Review Article: Layer-structured carbonaceous materials for advanced Li-ion and Na-ion batteries: Beyond graphene

Abstract

Two-dimensional (2D) materials, including transition-metal chalcogenides, MXenes, and carbonaceous materials, have been regarded as promising alternatives to commercial graphite for use as advanced lithium/sodium-ion battery (LIB/SIB) anodes owing to the enriched active sites and expanded interlayer spacing for higher energy/power densities. The carbonaceous 2D materials, either graphitic or nongraphitic structures, arise from varieties of natural or artificial sources with potential scalable synthesis, high conductivity, and low cost and have shown great advantages for sustainable energy conversion and storage applications. Considering the importance of 2D carbonaceous materials beyond graphene, a timely and systematic overview of the very recent progress of layer-structured carbonaceous materials is vital for exploring high-performance anode materials for advanced LIB/SIBs.
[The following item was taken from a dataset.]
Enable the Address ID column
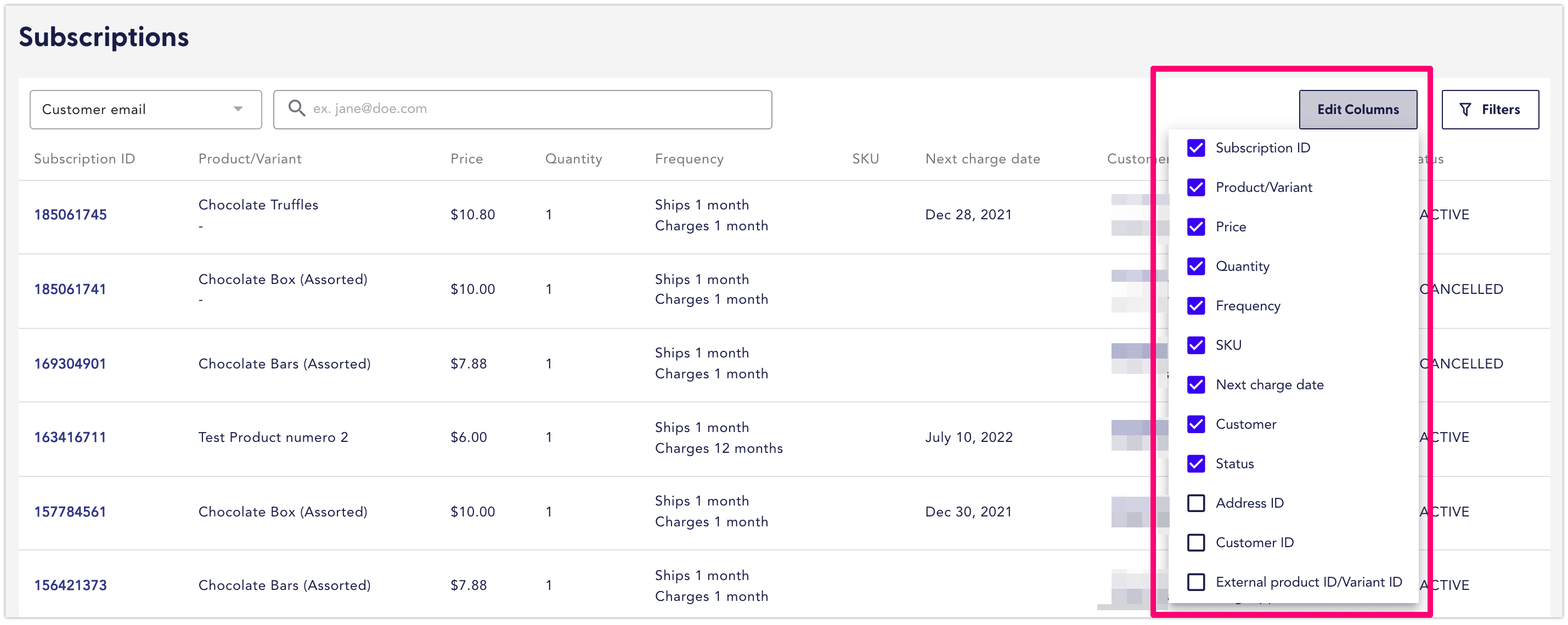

The recent advances in Li+/Na+ ion storage in various novel morphological variants of 2D carbonaceous materials prepared by a variety of techniques are discussed along with important models presented in the literature to explain the excess lithium/sodium storage. This review will also discuss the opportunities, challenges, and perspectives of the 2D carbonaceous nanomaterials beyond graphene in the field of energy storage.